Improve security and simplify remote server access with AWS Session Manager
Remote server access is an important attack vector for cyber criminals to penetrate a system. This type of access is typically for admin purposes and with escalated privilege. Yet, research indicates that the vast majority of organisations mismanage credentials for remote access to servers over SSH.
According to the research “61% .. don’t limit or monitor the number of administrators who manage SSH, while only 35% enforce policies that prohibit SSH users from configuring their authorized keys”
In this article we will compare SSH and AWS Session Manager and describe how to implement AWS Session Manager to secure and simplify remote server access. Finally we list security risks and how to secure AWS Session Manager implementations.
For many years accessing EC2 instances has been through SSH. The great thing about SSH is how ubiquitous it is. With Linux and Mac OS offering command line ssh clients, Windows embracing Linux with WSL, and SSH apps for mobile devices you can ssh to an instance from anywhere.
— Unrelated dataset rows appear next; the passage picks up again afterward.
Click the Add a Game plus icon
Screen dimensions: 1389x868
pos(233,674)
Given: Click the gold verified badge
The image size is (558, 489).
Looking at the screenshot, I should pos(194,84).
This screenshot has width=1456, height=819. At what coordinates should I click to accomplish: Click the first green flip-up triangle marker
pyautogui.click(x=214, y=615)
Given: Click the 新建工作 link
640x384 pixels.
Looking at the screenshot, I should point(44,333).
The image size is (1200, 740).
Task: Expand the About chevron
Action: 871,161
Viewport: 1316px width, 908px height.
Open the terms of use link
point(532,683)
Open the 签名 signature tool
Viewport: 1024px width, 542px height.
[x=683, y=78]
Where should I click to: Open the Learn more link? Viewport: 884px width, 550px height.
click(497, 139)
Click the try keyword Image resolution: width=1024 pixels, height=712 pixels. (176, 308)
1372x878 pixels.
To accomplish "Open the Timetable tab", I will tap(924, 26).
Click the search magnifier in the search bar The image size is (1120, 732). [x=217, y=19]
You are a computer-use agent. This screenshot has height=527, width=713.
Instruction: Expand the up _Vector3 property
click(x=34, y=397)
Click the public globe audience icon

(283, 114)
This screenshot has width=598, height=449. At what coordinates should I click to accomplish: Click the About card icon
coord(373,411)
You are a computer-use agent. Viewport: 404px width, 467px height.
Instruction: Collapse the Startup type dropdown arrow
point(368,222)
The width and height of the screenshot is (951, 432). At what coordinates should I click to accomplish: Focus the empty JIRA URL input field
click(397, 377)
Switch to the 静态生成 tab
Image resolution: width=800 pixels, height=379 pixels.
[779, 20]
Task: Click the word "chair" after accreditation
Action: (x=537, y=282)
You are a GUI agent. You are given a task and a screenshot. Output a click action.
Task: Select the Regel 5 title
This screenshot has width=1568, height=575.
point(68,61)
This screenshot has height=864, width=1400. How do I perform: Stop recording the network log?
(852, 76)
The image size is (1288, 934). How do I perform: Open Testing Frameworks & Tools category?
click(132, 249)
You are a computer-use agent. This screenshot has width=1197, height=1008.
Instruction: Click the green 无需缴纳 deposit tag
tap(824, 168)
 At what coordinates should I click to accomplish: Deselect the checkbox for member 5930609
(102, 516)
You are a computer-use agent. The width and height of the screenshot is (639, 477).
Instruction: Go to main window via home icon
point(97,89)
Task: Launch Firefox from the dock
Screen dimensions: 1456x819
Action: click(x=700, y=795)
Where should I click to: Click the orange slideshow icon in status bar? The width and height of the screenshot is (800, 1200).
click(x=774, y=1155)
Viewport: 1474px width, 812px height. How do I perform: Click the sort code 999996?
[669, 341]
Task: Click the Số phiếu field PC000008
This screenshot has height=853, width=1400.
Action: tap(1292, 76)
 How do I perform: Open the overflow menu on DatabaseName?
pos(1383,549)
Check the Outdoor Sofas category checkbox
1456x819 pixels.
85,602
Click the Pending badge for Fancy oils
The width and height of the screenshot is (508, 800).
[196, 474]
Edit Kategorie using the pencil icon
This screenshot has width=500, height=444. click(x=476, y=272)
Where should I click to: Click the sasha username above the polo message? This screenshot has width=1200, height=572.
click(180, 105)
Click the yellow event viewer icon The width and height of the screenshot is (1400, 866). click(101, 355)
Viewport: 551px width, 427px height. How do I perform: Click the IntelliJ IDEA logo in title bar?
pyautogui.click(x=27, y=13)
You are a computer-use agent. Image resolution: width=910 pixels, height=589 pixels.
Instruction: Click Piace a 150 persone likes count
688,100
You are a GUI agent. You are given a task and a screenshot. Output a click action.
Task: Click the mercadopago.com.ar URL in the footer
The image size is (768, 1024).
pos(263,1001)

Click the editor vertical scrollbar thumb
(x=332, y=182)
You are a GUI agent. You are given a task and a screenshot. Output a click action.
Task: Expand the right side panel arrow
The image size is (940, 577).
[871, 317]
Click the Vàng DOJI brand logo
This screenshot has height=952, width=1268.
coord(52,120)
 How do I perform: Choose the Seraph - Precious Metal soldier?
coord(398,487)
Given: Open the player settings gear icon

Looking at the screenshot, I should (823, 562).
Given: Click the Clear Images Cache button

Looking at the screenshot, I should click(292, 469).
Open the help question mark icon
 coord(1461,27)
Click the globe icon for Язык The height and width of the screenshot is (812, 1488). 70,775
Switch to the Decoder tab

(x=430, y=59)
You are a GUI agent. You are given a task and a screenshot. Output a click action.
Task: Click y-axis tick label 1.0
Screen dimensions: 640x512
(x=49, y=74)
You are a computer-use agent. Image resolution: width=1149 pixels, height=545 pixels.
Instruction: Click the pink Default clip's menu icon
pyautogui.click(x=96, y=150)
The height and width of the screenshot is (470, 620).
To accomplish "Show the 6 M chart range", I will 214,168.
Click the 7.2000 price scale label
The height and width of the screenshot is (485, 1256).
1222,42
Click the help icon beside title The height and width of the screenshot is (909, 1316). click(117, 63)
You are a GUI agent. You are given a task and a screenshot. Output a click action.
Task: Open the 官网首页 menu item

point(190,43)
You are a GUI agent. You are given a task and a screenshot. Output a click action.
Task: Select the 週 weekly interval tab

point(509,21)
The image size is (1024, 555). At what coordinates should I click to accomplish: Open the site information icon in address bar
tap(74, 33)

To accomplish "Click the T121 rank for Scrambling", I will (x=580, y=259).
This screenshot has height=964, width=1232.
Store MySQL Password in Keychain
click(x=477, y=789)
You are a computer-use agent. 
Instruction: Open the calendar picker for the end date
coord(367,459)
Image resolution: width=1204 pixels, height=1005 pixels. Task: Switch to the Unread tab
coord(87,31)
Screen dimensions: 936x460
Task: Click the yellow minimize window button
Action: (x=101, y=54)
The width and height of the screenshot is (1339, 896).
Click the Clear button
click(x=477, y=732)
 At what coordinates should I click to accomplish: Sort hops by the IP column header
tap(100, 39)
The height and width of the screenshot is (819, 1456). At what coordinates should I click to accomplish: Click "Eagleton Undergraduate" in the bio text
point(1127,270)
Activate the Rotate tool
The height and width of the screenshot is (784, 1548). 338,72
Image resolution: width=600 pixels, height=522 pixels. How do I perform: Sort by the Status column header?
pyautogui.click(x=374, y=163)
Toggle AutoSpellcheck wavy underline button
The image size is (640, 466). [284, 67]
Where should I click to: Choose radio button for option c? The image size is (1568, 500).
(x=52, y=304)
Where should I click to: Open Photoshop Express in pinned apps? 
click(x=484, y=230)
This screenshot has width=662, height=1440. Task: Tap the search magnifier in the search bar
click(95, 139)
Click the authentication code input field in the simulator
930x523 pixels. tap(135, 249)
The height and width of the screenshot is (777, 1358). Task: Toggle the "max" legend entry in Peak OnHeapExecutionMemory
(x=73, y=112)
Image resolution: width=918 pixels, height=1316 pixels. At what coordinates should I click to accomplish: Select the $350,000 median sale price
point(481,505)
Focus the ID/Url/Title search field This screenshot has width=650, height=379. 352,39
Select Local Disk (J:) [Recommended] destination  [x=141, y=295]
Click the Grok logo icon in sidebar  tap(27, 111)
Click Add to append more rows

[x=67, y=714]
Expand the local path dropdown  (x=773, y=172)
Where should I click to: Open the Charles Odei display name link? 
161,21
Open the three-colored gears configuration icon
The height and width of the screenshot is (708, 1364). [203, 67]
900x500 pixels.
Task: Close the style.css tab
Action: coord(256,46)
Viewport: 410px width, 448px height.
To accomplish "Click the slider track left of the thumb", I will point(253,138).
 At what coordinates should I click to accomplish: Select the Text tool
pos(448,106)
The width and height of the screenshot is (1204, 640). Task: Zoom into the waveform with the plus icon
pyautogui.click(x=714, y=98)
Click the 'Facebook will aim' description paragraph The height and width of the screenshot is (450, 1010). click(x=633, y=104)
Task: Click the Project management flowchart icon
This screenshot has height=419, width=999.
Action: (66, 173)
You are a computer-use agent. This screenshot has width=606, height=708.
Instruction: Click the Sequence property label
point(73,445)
The not so good things about this approach:
- you open an incoming port (by default 22) which becomes available to attackers and you have to harden it. Typically, we address this with the use of an SSH Bastion instance, a dedicated and hardened instance acting as an intermediary and offering indirect SSH connectivity to servers by using SSH forwarding.
- SSH Bastions need hardening and management and could become a single point of failure, if miss-configured.
- Regardless of network protection, SSH typically relies on ssh key pairs to protect from brute attacks on authentication credentials. However, rotating and managing this keys as the research I referenced earlier shows is a key risk. This in line with my own experiences. A month into a new job as a startup CTO, I found out that leavers could still access systems because their SSH public keys had not been removed and their home IP addresses were still in EC2 security groups.
- On AWS, you can’t rely on Cloud trail to audit or respond to unauthorized intrusions since CloudTrail only monitors AWS API calls.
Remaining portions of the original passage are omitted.